[Data section]
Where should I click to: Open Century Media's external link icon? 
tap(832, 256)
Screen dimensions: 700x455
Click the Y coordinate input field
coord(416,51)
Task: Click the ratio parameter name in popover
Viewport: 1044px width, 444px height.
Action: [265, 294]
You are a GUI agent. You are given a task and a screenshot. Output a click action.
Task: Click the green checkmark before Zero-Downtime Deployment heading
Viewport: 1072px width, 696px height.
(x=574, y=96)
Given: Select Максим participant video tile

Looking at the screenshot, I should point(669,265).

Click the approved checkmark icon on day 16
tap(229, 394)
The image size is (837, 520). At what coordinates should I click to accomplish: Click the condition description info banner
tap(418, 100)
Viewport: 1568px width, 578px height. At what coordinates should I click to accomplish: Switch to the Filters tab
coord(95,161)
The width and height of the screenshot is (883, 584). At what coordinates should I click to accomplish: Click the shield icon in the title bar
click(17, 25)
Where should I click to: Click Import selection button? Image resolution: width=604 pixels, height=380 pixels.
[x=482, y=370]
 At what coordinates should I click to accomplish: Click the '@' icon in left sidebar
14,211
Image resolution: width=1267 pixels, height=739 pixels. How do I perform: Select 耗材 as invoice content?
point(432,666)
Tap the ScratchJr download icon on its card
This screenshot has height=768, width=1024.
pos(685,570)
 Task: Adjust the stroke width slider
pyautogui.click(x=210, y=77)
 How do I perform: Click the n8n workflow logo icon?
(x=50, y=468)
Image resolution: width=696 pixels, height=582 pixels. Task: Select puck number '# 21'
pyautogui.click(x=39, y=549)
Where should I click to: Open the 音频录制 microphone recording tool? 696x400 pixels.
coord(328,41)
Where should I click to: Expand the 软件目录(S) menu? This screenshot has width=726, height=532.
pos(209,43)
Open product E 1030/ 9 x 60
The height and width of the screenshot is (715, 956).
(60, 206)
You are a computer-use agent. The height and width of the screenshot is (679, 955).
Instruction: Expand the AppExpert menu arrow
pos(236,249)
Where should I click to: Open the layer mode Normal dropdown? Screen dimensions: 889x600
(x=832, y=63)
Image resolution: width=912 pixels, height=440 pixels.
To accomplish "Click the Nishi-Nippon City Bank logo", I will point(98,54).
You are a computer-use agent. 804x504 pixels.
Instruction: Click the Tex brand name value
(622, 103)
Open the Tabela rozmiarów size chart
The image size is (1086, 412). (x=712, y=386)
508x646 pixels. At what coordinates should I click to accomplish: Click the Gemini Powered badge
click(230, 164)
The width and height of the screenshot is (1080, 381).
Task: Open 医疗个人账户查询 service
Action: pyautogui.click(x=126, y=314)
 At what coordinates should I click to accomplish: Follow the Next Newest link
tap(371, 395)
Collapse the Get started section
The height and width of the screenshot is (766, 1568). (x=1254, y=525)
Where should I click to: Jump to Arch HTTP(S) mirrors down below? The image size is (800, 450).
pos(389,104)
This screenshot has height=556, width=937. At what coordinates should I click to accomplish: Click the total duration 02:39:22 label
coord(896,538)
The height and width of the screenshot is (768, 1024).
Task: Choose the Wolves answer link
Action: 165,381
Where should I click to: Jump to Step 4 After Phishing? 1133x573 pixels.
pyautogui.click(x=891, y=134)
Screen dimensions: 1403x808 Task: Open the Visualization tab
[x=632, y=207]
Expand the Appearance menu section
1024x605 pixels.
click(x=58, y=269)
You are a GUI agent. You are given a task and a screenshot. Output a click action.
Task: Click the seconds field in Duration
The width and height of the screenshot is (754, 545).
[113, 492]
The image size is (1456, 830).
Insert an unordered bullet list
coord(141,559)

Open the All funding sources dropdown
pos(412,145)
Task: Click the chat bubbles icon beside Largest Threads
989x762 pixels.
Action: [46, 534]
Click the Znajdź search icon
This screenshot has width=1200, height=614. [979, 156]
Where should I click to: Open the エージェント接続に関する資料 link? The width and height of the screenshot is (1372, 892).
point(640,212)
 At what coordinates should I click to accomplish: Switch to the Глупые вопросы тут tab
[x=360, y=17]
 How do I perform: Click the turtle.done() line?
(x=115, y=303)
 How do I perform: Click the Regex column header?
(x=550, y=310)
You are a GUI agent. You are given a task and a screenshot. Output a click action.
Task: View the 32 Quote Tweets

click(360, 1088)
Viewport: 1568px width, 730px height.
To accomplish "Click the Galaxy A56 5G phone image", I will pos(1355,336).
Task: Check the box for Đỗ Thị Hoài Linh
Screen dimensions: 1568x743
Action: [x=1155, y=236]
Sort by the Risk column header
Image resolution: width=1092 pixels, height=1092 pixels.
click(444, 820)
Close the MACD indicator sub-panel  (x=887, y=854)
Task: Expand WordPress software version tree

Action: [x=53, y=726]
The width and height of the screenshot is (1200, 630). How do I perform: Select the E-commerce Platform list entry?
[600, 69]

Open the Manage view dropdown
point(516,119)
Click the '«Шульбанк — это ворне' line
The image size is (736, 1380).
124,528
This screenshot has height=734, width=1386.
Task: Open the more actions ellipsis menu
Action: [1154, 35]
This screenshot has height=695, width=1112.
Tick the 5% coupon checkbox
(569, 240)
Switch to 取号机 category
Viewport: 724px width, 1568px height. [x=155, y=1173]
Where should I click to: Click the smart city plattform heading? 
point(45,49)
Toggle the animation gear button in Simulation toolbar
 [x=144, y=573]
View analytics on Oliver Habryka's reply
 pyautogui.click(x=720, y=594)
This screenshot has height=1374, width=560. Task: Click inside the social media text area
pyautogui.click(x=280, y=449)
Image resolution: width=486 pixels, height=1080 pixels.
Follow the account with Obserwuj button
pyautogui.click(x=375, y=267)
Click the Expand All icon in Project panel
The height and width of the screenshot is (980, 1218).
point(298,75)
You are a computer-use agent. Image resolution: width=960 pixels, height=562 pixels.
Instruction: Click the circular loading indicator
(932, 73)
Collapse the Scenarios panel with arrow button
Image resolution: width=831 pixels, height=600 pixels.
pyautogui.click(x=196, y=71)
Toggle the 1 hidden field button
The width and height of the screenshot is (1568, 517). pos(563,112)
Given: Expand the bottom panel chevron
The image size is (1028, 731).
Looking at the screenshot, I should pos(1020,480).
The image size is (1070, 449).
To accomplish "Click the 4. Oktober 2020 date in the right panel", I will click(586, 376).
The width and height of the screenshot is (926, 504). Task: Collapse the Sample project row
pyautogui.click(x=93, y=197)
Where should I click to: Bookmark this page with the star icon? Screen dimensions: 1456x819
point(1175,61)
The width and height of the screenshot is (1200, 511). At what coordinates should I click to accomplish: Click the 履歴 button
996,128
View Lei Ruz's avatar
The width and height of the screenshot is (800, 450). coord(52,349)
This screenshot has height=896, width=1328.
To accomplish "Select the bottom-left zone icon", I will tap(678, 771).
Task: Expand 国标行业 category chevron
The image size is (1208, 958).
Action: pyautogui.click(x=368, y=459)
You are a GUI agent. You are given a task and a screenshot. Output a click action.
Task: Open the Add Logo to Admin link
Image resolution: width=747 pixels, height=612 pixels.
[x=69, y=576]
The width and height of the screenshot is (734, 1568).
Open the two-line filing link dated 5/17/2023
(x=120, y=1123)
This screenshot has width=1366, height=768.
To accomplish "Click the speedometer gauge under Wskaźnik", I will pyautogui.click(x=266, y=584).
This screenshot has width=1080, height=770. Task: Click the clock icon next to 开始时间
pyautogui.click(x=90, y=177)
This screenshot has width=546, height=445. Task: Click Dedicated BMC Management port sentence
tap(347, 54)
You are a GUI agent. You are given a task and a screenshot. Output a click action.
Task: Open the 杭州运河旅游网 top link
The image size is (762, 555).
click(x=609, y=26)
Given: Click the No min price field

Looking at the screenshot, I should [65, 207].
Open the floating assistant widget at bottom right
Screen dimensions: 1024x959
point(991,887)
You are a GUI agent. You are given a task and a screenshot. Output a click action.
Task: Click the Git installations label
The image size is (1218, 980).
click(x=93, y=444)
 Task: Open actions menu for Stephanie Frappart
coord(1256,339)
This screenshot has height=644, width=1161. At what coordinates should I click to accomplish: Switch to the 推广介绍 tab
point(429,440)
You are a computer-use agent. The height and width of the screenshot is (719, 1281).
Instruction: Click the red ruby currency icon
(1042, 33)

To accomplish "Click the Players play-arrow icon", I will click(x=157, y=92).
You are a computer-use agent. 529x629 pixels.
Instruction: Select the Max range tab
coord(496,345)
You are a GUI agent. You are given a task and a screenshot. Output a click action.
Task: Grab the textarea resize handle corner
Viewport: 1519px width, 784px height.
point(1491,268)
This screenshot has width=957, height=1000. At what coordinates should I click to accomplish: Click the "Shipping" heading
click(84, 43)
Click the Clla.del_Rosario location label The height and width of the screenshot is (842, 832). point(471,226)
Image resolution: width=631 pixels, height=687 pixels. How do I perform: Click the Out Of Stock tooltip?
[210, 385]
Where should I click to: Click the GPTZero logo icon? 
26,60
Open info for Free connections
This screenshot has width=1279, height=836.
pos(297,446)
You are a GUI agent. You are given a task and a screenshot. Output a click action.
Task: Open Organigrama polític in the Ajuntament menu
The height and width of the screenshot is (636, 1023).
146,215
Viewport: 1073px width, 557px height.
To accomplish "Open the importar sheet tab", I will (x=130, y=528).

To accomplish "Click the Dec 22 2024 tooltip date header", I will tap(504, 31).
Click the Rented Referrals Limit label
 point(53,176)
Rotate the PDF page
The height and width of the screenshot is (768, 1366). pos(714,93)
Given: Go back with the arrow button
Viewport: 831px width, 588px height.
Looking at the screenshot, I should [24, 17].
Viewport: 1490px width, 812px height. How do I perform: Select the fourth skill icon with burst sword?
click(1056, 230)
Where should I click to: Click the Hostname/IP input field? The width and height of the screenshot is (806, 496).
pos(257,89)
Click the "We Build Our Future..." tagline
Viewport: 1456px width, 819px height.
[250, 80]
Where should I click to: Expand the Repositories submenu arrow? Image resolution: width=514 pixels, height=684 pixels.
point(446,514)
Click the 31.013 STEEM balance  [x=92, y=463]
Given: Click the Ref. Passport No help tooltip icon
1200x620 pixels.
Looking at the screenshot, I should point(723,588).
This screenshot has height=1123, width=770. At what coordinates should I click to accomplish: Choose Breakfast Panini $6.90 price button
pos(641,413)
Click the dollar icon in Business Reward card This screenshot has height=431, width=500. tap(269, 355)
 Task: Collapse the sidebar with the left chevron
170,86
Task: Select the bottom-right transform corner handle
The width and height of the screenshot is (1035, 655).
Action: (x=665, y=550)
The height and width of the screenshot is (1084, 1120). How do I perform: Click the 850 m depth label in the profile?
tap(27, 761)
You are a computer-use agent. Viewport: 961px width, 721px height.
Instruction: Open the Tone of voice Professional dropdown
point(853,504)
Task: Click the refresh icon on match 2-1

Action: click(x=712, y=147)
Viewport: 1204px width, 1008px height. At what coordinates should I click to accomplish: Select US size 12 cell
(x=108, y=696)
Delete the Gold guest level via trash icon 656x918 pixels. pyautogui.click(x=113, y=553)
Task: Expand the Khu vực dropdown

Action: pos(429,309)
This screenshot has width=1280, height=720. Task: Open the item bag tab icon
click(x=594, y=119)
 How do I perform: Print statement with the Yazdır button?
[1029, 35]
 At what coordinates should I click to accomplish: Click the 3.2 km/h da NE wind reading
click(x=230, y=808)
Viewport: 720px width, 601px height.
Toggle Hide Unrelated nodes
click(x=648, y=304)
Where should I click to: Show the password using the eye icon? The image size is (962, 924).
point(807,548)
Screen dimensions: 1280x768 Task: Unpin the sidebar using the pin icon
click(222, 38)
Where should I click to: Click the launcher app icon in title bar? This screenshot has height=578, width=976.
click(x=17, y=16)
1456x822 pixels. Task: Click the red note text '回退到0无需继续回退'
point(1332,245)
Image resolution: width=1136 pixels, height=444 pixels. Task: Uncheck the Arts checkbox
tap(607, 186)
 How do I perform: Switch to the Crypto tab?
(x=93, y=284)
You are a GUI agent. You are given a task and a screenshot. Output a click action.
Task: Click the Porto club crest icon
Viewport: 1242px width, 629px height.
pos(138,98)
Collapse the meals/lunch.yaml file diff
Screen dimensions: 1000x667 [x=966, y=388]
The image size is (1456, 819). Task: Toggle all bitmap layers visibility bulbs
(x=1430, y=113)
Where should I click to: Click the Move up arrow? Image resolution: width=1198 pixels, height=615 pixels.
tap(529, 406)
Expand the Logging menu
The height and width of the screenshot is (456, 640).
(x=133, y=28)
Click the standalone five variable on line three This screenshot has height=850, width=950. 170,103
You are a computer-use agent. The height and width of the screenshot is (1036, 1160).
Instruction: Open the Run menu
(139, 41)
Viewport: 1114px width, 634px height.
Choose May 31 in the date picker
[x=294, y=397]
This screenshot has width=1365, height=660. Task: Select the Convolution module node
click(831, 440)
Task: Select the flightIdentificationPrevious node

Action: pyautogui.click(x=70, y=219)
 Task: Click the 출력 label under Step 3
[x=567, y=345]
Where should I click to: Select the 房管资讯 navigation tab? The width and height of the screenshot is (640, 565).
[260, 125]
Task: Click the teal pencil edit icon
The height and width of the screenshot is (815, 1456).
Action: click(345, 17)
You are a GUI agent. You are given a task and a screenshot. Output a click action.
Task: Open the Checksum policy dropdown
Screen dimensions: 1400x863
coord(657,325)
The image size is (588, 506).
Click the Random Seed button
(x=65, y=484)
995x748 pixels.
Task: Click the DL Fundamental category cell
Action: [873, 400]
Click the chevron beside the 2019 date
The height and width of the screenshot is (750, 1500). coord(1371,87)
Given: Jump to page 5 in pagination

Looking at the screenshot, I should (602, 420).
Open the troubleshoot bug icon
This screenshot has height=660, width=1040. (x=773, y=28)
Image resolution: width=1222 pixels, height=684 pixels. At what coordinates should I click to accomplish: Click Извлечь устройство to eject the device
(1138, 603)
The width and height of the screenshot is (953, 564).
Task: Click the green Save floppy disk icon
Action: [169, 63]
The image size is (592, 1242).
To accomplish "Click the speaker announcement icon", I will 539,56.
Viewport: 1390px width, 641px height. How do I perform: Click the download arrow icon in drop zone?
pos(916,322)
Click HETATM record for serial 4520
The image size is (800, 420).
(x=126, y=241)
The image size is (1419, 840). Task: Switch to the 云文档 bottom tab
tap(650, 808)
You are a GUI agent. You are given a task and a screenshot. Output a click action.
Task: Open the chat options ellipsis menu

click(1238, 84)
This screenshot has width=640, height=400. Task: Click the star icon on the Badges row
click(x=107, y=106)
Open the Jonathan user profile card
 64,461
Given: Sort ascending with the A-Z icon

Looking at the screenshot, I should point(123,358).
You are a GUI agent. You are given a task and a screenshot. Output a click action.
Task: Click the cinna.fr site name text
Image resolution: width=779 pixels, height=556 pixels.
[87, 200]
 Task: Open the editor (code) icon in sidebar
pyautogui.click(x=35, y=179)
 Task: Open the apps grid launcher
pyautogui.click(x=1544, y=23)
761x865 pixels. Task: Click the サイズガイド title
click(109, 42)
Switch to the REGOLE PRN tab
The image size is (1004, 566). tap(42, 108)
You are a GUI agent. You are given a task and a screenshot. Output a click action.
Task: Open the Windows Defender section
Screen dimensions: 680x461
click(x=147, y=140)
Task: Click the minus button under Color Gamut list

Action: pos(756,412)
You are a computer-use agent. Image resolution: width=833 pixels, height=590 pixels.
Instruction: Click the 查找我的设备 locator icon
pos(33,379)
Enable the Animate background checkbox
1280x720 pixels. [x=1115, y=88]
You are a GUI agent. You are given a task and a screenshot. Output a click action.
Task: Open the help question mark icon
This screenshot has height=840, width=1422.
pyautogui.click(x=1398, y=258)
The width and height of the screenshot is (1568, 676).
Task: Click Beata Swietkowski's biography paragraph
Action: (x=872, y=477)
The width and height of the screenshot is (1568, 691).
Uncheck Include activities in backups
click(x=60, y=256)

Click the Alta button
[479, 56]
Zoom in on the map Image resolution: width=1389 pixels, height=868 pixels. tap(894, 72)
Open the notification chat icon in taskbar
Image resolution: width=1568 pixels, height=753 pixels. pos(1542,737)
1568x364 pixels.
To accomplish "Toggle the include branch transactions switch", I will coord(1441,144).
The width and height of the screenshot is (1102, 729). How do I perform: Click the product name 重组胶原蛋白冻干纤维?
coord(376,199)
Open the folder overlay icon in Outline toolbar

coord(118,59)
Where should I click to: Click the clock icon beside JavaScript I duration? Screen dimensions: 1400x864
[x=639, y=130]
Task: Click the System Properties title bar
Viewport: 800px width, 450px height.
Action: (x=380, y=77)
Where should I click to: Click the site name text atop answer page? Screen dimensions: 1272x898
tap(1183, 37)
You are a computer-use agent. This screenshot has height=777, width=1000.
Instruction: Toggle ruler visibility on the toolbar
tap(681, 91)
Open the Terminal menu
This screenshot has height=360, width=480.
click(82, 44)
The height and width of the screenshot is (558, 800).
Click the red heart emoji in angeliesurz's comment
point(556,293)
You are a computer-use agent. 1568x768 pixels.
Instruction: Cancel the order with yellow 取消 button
[/Data section]
Above are the records. Copy the lines beginning at the one that has "How do I perform: Click the n8n" and ending with the one that has "is (679, 955).", unchanged.

Answer to this task:
 How do I perform: Click the n8n workflow logo icon?
(x=50, y=468)
Image resolution: width=696 pixels, height=582 pixels. Task: Select puck number '# 21'
pyautogui.click(x=39, y=549)
Where should I click to: Open the 音频录制 microphone recording tool? 696x400 pixels.
coord(328,41)
Where should I click to: Expand the 软件目录(S) menu? This screenshot has width=726, height=532.
pos(209,43)
Open product E 1030/ 9 x 60
The height and width of the screenshot is (715, 956).
(60, 206)
You are a computer-use agent. The height and width of the screenshot is (679, 955).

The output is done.